**How to complete this task**.
Where the listing below has a line with "Viewport: 1030px width, 749px", write out exactly that line and every line after it, stopping after the line with "Task: Collapse the Custom Views tree node".

**Recorded data**.
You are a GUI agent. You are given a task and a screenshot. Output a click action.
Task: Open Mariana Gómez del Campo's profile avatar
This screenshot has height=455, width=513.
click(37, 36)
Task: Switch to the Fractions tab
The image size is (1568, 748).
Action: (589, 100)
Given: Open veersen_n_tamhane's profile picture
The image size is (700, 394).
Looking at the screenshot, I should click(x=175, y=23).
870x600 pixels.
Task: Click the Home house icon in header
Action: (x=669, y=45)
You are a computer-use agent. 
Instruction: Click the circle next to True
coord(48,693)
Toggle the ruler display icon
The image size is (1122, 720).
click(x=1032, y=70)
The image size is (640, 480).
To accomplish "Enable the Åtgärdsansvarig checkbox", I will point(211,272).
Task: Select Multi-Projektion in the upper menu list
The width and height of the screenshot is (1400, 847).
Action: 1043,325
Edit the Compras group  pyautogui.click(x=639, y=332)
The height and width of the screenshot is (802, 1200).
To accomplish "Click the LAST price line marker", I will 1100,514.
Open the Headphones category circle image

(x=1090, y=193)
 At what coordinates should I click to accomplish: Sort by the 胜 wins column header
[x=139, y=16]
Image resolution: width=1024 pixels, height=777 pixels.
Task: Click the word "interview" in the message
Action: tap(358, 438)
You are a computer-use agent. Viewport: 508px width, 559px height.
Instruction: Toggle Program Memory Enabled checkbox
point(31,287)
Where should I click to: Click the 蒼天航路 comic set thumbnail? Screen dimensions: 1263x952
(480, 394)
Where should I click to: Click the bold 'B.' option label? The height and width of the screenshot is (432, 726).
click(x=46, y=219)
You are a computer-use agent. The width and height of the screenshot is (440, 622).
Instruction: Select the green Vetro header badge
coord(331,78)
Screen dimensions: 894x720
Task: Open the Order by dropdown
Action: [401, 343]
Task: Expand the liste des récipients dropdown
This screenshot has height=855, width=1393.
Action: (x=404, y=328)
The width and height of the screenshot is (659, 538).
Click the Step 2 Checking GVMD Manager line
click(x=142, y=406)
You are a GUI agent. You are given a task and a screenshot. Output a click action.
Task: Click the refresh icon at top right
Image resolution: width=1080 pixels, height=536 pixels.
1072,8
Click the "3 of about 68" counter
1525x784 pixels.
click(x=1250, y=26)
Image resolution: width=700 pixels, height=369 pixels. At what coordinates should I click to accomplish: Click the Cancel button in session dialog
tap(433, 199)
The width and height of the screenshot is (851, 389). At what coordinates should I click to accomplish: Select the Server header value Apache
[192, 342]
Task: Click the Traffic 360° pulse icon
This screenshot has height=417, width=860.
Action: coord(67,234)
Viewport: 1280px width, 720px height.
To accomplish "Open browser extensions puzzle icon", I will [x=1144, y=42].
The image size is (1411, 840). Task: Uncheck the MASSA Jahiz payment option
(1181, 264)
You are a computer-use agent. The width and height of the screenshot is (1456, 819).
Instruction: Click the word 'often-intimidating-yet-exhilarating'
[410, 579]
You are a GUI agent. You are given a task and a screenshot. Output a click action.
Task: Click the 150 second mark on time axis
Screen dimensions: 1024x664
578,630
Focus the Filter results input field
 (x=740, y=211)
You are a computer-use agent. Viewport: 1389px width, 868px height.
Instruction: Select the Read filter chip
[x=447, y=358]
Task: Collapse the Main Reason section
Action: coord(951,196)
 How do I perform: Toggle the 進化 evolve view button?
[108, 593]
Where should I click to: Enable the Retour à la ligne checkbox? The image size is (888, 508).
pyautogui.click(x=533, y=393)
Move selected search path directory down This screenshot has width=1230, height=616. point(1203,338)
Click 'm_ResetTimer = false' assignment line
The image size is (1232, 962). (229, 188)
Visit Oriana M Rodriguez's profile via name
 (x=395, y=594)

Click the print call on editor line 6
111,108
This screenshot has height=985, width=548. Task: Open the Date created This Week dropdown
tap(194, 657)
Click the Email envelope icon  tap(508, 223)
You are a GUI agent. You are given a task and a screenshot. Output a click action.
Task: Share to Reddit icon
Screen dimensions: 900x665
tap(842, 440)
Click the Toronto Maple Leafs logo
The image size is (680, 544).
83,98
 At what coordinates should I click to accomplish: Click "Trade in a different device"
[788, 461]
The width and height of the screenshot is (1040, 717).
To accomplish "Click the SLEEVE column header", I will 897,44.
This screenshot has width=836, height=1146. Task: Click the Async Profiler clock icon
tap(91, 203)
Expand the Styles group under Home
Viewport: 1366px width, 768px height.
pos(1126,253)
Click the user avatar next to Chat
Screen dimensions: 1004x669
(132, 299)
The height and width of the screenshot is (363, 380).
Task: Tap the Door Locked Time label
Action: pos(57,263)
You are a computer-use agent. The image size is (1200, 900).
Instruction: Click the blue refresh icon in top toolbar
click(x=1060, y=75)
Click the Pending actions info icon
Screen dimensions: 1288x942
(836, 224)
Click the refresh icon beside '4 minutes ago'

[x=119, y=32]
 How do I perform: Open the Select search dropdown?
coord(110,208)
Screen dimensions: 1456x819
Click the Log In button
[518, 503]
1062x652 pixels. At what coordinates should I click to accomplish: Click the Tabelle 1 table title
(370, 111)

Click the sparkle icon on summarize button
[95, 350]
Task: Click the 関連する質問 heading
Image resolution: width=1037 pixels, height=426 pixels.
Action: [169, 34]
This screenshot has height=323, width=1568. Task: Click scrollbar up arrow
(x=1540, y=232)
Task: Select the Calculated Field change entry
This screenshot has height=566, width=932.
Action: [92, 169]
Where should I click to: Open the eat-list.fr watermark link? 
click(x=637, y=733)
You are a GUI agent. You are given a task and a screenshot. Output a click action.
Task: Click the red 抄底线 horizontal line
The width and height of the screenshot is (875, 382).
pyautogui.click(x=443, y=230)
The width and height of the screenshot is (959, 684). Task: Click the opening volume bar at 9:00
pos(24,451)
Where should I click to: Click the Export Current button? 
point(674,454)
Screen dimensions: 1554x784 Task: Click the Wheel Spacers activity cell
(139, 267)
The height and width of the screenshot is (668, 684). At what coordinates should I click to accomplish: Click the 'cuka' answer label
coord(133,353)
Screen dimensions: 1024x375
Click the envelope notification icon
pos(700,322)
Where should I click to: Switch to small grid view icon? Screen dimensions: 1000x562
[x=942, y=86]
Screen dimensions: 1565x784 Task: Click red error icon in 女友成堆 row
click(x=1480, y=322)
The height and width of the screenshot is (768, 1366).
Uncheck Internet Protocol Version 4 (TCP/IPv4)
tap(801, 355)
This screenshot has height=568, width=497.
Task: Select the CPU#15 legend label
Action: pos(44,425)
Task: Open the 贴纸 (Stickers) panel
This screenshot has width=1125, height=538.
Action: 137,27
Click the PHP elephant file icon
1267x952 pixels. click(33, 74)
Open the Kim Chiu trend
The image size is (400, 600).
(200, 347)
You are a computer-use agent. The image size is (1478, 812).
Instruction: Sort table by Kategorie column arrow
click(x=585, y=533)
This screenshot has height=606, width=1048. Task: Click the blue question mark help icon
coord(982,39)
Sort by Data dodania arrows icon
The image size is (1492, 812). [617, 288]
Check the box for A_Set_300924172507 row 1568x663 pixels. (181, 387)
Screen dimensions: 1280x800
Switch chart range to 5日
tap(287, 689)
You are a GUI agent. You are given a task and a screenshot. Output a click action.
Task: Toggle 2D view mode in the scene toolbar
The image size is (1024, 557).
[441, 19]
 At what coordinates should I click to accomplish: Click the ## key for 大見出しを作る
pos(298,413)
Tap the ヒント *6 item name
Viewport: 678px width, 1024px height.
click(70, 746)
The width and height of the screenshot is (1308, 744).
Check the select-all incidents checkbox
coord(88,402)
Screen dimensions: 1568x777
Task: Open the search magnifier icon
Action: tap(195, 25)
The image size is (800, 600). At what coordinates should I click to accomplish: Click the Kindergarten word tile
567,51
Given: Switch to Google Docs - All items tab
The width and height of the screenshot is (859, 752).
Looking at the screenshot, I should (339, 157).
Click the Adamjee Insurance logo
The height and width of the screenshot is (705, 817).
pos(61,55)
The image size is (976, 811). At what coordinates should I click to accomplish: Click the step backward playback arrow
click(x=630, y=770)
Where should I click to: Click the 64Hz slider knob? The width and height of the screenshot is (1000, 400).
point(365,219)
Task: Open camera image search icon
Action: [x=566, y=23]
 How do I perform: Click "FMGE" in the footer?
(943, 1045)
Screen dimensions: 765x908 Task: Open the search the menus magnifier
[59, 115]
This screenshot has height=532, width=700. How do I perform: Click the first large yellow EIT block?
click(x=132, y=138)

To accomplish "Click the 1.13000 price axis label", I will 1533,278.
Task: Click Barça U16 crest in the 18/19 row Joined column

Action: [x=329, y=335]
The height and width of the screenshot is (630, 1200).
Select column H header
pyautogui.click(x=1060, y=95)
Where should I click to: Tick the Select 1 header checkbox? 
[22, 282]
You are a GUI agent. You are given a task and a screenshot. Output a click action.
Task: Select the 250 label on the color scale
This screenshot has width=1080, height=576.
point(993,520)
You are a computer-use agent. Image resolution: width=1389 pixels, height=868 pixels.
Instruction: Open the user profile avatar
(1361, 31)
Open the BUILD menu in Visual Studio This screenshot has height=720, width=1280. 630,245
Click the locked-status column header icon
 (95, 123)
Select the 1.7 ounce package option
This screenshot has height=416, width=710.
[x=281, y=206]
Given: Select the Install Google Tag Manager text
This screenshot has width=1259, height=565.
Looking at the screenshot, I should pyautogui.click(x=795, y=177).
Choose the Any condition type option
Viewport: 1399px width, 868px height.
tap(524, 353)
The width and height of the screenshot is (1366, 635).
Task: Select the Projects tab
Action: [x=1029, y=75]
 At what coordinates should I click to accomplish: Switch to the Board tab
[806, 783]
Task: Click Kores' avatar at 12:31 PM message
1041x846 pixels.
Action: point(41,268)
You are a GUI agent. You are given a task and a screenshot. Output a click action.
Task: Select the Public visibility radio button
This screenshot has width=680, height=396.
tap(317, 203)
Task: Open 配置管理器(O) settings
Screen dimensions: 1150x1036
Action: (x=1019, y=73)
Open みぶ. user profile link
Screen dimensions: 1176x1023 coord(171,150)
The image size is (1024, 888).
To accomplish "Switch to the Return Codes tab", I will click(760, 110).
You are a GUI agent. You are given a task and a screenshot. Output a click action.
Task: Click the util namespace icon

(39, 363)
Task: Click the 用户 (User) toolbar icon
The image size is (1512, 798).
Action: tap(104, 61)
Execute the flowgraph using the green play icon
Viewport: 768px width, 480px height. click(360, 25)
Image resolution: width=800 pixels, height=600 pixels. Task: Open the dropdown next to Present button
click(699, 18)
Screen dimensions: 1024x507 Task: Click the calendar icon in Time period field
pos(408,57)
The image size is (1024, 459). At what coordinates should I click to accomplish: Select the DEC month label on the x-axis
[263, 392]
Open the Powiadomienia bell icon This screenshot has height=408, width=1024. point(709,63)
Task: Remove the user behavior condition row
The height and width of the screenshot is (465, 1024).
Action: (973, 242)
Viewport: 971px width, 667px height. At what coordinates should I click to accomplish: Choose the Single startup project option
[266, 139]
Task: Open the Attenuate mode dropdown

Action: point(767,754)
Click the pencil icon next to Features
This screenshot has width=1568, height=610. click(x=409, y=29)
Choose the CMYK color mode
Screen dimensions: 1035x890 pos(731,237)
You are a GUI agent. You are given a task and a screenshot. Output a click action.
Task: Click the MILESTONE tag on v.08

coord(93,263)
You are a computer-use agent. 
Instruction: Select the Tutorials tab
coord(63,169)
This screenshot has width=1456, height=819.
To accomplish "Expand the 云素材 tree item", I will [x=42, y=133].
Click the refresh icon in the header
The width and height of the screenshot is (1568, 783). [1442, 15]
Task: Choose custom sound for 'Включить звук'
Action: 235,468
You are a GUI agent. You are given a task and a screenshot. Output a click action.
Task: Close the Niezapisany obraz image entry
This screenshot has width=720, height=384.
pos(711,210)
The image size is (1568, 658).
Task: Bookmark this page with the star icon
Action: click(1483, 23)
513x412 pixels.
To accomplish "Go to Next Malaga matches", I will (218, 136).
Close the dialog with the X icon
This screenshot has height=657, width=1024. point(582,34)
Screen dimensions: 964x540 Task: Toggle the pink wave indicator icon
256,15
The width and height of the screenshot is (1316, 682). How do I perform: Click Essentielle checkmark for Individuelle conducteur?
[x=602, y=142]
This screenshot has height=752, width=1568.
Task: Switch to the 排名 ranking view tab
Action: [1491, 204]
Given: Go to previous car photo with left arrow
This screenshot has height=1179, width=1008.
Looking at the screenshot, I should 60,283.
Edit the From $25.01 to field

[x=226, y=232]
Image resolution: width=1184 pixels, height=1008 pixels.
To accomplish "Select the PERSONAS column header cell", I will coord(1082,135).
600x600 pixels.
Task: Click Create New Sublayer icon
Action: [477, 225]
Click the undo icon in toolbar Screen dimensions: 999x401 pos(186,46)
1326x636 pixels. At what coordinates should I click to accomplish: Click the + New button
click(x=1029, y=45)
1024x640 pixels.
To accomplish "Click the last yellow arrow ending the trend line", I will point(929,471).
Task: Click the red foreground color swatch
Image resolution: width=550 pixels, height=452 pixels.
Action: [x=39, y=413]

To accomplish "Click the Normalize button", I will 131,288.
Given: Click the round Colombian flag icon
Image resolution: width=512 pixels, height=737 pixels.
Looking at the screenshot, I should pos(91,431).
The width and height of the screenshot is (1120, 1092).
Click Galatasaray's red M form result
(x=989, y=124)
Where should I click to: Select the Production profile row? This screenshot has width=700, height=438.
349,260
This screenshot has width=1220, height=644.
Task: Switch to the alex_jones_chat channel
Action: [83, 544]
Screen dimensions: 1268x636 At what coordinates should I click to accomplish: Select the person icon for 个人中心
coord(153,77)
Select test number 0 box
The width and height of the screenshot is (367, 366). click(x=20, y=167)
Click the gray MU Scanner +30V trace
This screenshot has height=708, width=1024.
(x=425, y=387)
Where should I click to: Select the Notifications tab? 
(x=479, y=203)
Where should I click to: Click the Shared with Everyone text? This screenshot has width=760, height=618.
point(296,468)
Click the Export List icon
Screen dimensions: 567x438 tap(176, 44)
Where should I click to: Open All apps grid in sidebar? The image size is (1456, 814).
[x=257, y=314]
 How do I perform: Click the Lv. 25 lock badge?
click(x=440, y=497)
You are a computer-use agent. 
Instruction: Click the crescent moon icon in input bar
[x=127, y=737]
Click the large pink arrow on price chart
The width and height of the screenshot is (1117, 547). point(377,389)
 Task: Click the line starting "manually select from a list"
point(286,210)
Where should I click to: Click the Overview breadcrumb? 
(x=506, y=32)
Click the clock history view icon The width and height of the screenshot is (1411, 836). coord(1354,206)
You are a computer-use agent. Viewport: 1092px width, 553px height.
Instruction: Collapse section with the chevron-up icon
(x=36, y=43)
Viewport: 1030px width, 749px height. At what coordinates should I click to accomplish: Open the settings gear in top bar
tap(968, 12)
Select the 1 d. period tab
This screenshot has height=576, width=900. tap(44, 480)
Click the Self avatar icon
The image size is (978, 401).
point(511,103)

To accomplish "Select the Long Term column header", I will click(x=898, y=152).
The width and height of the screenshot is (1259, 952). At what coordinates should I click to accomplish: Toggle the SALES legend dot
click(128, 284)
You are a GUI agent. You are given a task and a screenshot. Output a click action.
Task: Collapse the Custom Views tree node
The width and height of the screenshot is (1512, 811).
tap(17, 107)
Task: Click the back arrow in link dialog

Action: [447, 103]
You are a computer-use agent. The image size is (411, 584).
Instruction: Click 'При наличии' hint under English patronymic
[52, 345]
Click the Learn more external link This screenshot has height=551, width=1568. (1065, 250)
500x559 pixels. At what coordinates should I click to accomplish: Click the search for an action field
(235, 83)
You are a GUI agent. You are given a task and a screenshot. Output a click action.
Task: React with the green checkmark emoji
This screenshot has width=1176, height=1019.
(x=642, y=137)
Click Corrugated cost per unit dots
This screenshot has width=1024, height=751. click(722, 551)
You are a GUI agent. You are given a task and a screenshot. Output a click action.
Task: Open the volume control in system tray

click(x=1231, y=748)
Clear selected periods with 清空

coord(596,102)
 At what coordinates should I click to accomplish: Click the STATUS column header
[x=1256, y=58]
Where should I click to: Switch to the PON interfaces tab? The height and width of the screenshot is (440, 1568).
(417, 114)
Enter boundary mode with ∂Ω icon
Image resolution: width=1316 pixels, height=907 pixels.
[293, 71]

**Final answer**.
Viewport: 1030px width, 749px height. At what coordinates should I click to accomplish: Open the settings gear in top bar
tap(968, 12)
Select the 1 d. period tab
This screenshot has height=576, width=900. tap(44, 480)
Click the Self avatar icon
The image size is (978, 401).
point(511,103)

To accomplish "Select the Long Term column header", I will click(x=898, y=152).
The width and height of the screenshot is (1259, 952). At what coordinates should I click to accomplish: Toggle the SALES legend dot
click(128, 284)
You are a GUI agent. You are given a task and a screenshot. Output a click action.
Task: Collapse the Custom Views tree node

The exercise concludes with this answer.